Cape Prasso’ya 10 kilometre uzaklıktaki Samos adasında İnsan Hakları Hukuki Projesi (Human Rights Legal Project, HRLP) için çalışan avukatlar, bilinmeyen bir numaradan bölgede görülen bir Yunan sahil güvenlik gemisinin karadan çekilmiş fotoğraflarının botun geldiğine dair bir metin aldı. Saat 10.25’te HRLP yerel polise, BM mülteci ajansı UNHCR’ye, ada merkezli Avrupa Komisyonu üyesine ve Samos’taki sığınmacılar için Kabul ve Tanımlama servisine geldiklerini bildiren bir e-posta gönderdi.

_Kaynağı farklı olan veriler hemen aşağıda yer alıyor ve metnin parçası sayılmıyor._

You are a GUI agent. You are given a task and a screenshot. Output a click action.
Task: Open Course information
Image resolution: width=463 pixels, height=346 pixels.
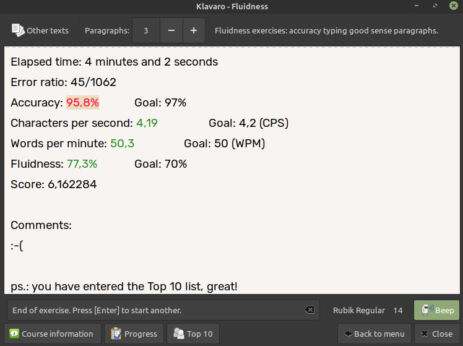point(52,334)
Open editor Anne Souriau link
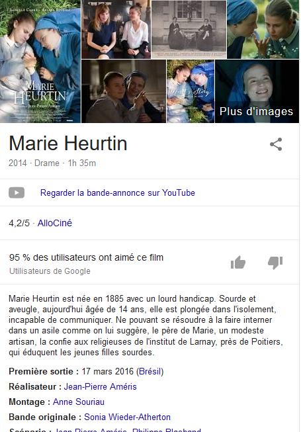 click(79, 402)
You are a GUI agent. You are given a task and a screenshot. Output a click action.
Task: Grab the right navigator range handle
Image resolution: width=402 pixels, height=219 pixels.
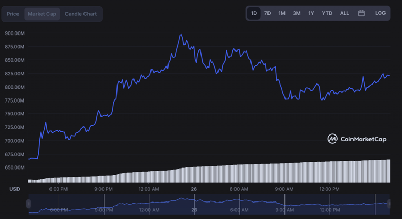389,204
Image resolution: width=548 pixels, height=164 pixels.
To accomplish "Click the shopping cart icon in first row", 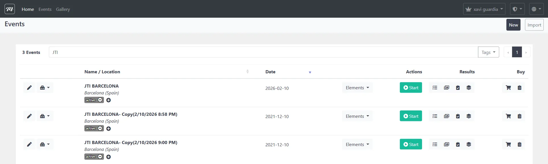I will pos(508,88).
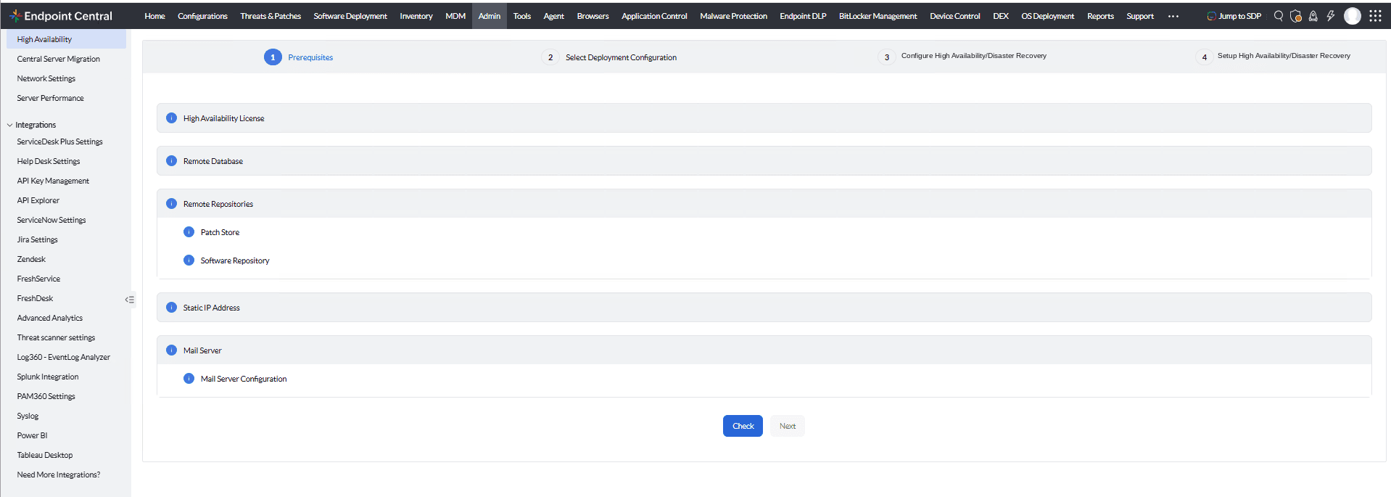Screen dimensions: 1391x497
Task: Click the blue Check button
Action: click(743, 426)
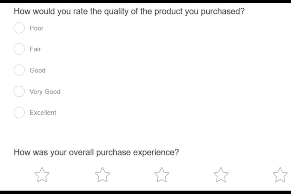Click the "Excellent" option label text

[x=43, y=112]
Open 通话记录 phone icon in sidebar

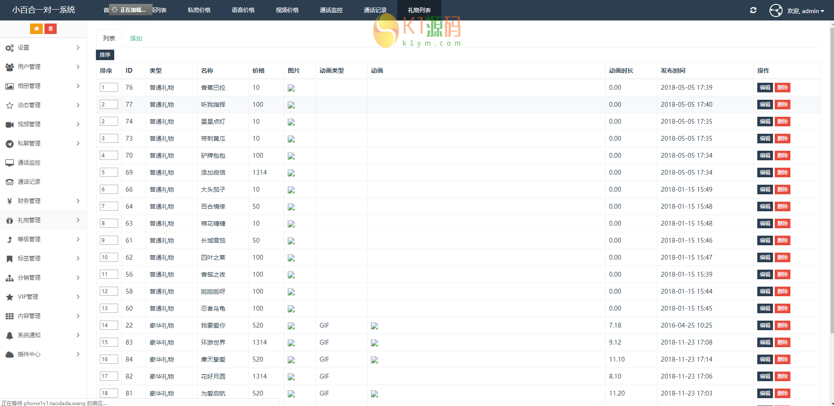[10, 182]
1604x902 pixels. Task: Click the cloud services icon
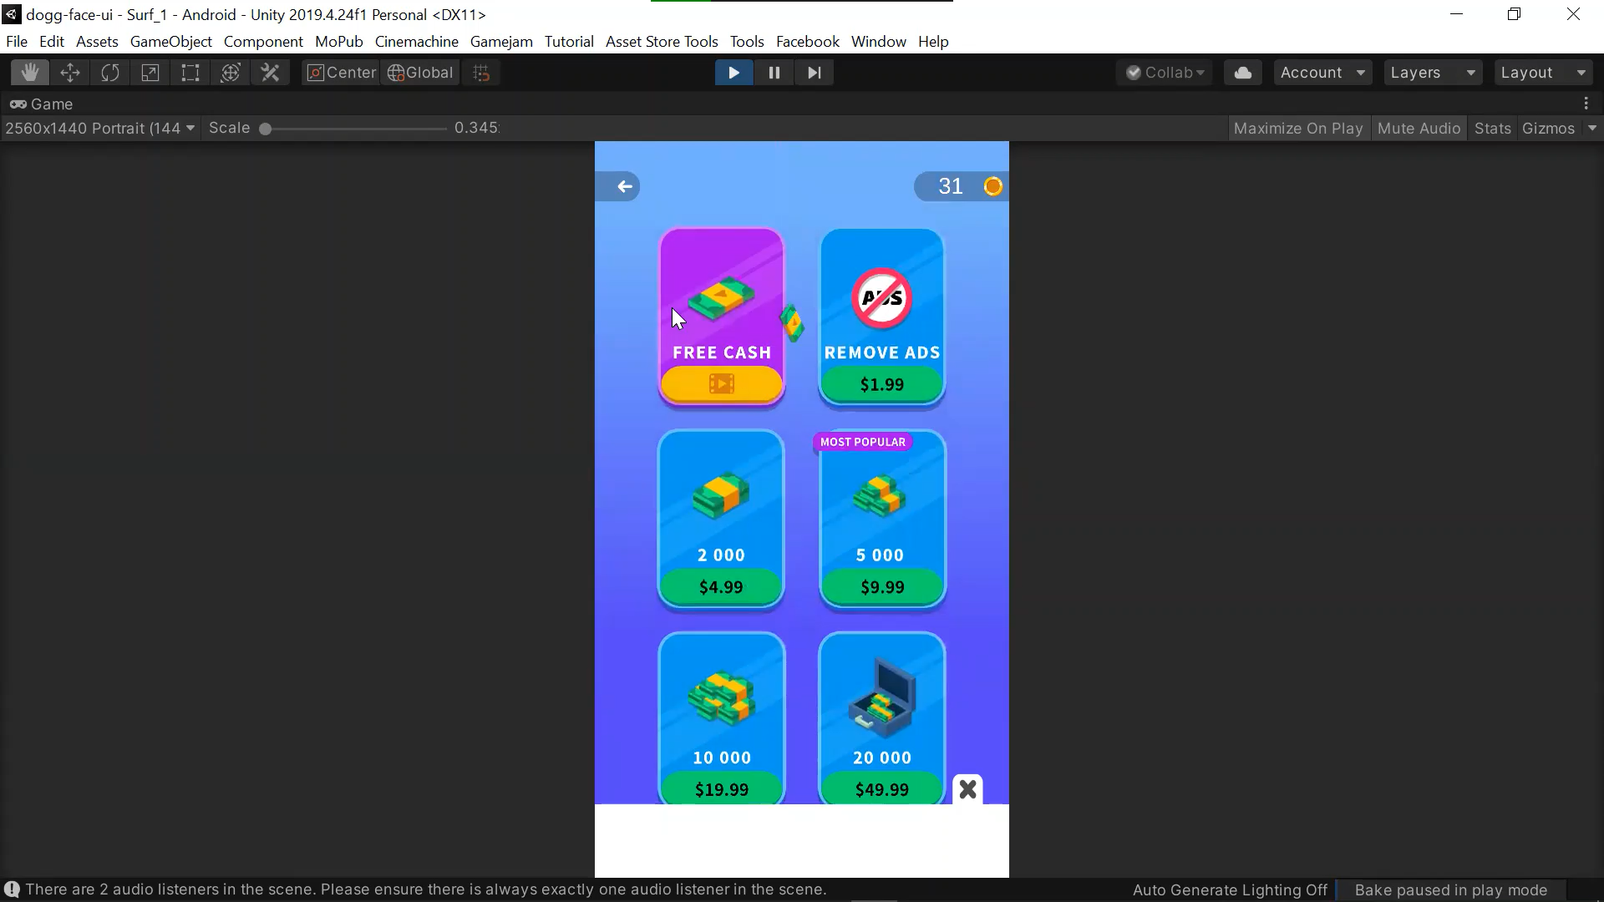click(1242, 73)
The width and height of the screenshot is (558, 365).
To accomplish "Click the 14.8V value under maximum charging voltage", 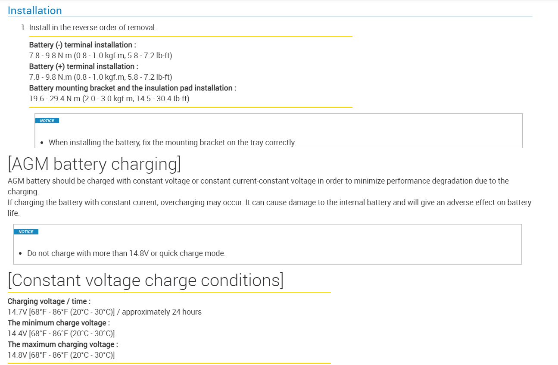I will (61, 355).
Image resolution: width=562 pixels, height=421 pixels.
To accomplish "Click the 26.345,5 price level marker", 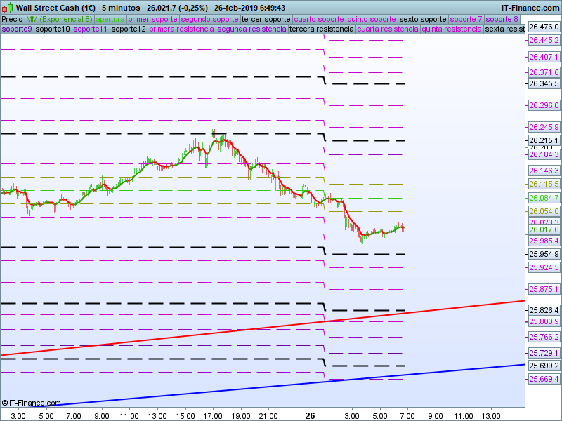I will [544, 83].
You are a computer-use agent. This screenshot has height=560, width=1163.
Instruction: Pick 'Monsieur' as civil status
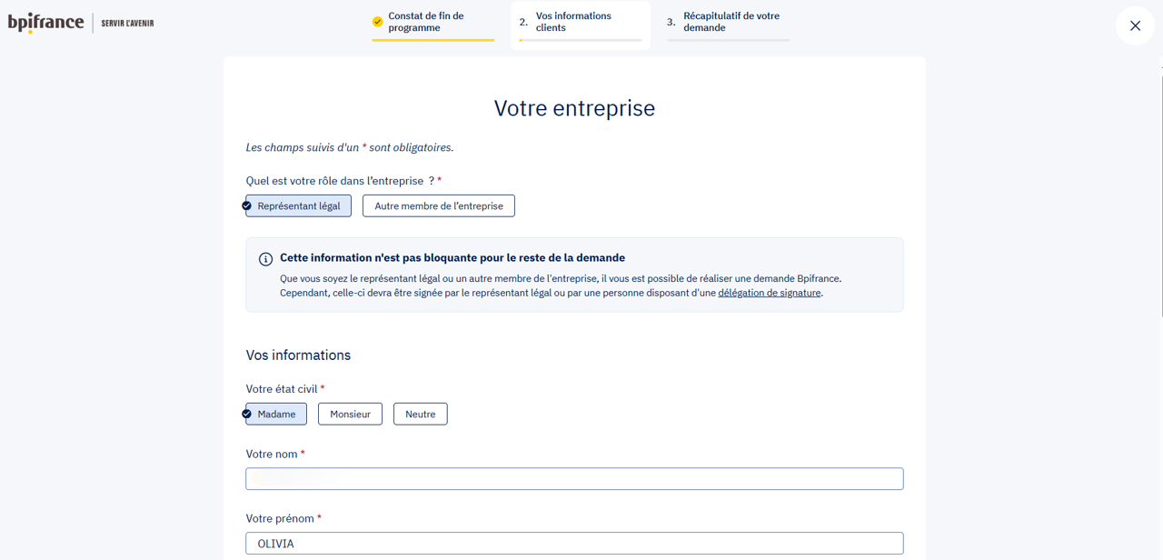[x=350, y=414]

The Guardian’a ulaşan ve e-postada, botla gelen kişilerin yasalarının öngördüğü adaya sığınmacı olarak alınmaları için gerekli yardımın sağlanması isteniyordu. Ancak hiçbir cevap gelmemişti.
Görgü tanıkları, bot adaya ulaştıktan kısa bir süre sonra, silah sesine benzer bir ses duyduklarını anlatıyor. Bottaki insanlar panik içinde dağılarak saklanabilecekleri bir yer bulmak adına engebeli bir araziye tırmanmaya başladılar. Aralarından sekizi kırsal kesime kaçmayı başarsa da aralarında bir bebek, küçük çocuklar ve hamile bir kadının da bulunduğu diğer 28 kişi yetkililer tarafından tutuklandı. O öğleden sonra, bu kişilerin bir sahil güvenlik botuna yüklenerek denize terk edildikleri ve bunun Yunan yetkililer tarafından sıkça kullanılan bir geri itme yönteminde olduğu gibi iki can salıyla yapıldığı iddia ediliyor.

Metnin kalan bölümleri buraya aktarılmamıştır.